Tさんは、倒れた私の上に馬乗りになって、両手で首を絞めてきた。
両手、両足を一杯動かして抵抗した。
顔が熱くて、こめかみの血管が膨らんだ感覚がして、口からは悲鳴ではなく、呻き声と涎が出た。
もう駄目だ、そう思った瞬間、首からTさんの両手が離れた。
涙が出るほど、咳き込んだ。
呼吸は落ち着いてきたら、首の痛みに気がついた。
Tさんは、自分の両手を、じっと見つめていた。
「どうして・・・どうして・・・」
そう繰り返し呟いていた。
「そんなに私を殺したい?ここまで私を苦しめて、それでも足りなくて殺したい?」
Tさんは、泣いていた。
はじまりの時から、何度も何度も同じ事を繰り返しているのは、私のも原因があるのだろう。
そして、それがあるから、希がいる。
長い時間だったのか、短かったのか、自分でもよくわからない。
そして、私の出した結論は・・・
Tさんが居るから、希がいる。
だけれど、私にも、カっとすると暴力を振るうTさんを、希には、会わせられない。
もちろん、一緒に暮らすこともさせられない。
だけれど、Tさんを切り捨てる事は、私には出来そうにもない。
一時的な感情で選択する問題ではないのかもしれない。
また、同じ事を繰り返していくのかもしれない。
明日には、本当に首を締められるのかもしれない。
それでも、私には、Tさんを拒絶しきれなかった。
私は、Tさんと一緒の道を歩む事を決めた。
結婚はしない。
一緒には暮らさない。
希には会わせない。
そういう条件で。
平日は、希、優先。
週末に、Tさんと会う。
希の体調が悪い時には、週末も会わない。
細かな条件を決めていく。
約束は、また、破られるのかもしれない。
だけれど、もう一度だけ、信じようと決めた。
Tさんが、私の左手にリングを嵌めた。
あの時、返したリングだった。
Tさんの左手にも同じリングがある。
そして、Tさんは、もう一つ、小さなリングを出した。
希の誕生石入りのベビーリングだった。
「酒もタバコも止める。
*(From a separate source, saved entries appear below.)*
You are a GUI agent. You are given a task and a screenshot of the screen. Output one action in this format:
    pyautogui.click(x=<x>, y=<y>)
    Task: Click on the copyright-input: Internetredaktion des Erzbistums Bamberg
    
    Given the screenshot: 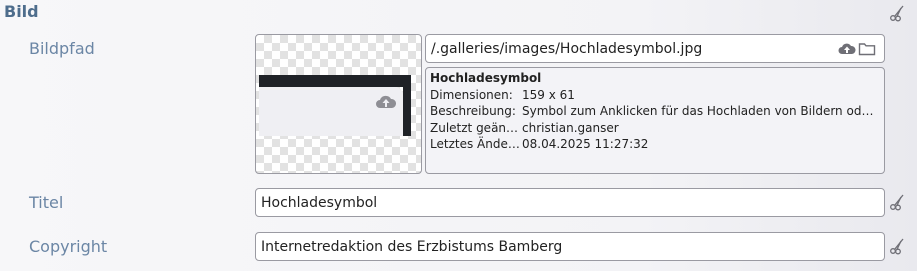 What is the action you would take?
    pyautogui.click(x=570, y=246)
    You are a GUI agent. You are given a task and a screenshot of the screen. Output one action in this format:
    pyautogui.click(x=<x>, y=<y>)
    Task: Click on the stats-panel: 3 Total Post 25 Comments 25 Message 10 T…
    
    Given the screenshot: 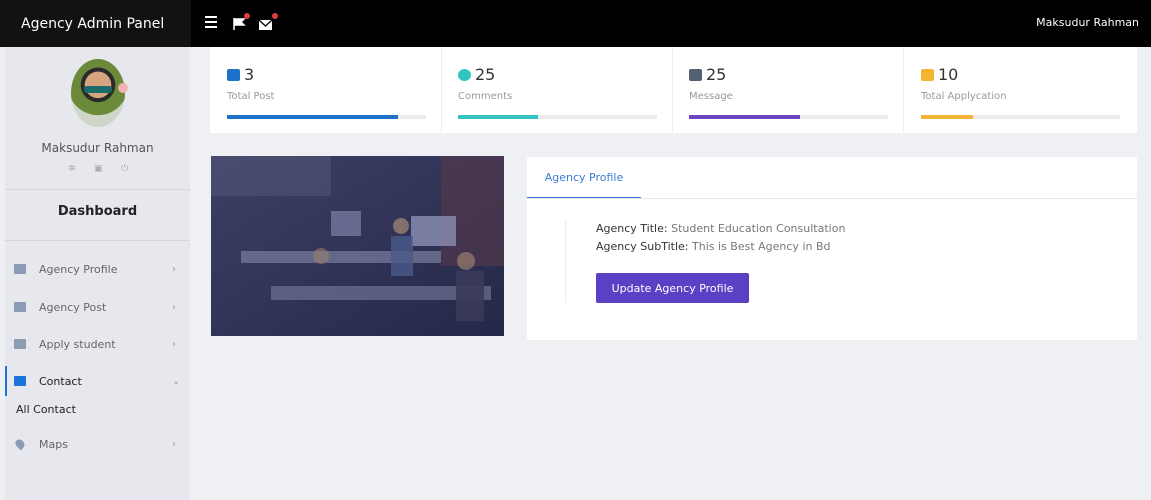 What is the action you would take?
    pyautogui.click(x=674, y=90)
希の為に。腎臓移植の時には、絶対やるから。」
確かに、何度か会った時には、タバコは吸っていなかった。
だけれど、簡単には綺麗にはならないだろう。
それでも、その気持ちに賭けよう。
養育費は断った。
どうしてもの時には、真っ先にお願いする事を条件に諦めて貰った。
結婚も認知も断っているのに、養育費だけ受け取る事なんて出来ない。
私の為ではなく、子供の為の物、子供の権利だと言われても、それだけは譲れなかった。
話しながら、私は先の見えないトンネルの中にいる気持だった。